QUINCY — The Two Rivers Land Bank, approved by the Quincy City Council on April 26, is designed to help find buyers for blighted properties for which owners are no longer paying taxes.
“Our city’s goal is to have these properties get purchased before they get to the fix and flatten level,” city planner Chuck Bevelheimer said. “That’s where we deal with the worst of the worst. What we hope to do (with the land bank) is investigate these properties before they get to that level and acquire them before they get too bad.”
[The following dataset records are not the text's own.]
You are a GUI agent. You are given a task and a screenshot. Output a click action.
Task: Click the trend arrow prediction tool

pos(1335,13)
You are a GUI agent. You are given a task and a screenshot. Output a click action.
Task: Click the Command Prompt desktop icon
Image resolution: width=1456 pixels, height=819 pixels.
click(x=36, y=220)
Bevelheimer has said many times over the years that the city doesn’t want to get into the real estate business, but their hand has been forced in some cases. One prime example is the vacant lot at 4th and Maine (pictured to the left), which was the home to the Newcomb Hotel before it was demolished following a September 2013 fire.
The land bank will be under the direction of Chad Frederick, community development director for Two Rivers Regional Council that covers intergovernmental agreements between Adams, Brown, Pike and Schuyler counties.
Frederick believes Adams County, Morgan County and the city of Jacksonville will join the land bank later this year. Morgan, Scott and Cass counties are part of the seven-county economic development region that also encompasses the Two Rivers area.
A $200,000 Strong Communities grant through the Illinois Housing and Development Authority provides seed money for any properties the land bank acquires in Quincy.
Teska Associates, a landscape architecture firm in Evanston, did a feasibility study last year to evaluate whether western Illinois could sustain a land bank. The study, paid for by the Land Bank Capacity Program of the Illinois HDA, concluded that Quincy alone has about 1,900 vacant housing units.
Bevelheimer says the city often is offered properties that people no longer want to maintain.
“The land bank would be the perfect entity,” he said. “When someone calls me up and says, ‘Hey, I want to get rid of my property. Would you be willing to accept the deed?’, the land bank would take it. Now, most of these properties aren’t in great shape. Many of the buildings are open and dangerous, and they are unsafe to the public, but you understand that going in.”
Instead of the city taking care of those properties, the land bank would intercede and make them marketable again.
Bevelheimer believes the land bank could acquire as many as two dozen properties in the next year. The study estimated that number to increase to more than 40 by its fifth year. The land bank could maintain those properties, possibly do some minor repairs and then try to sell them.
“In some cases, it might cost us $5,000 to purchase the property, and then we could later sell them for $10,000 or $20,000,” Frederick said. “We just want to get these properties back on the tax roll. Those are the kinds of places we want to go after first. Fix or flatten doesn’t help get any properties on the tax roll. We want to get these properties before they have no value left.
“The main reason the land bank is a positive for the area and the region is that it’s able to take on what needs to be done and the problems that exist without the city or the county having to add extra manpower to handle it.”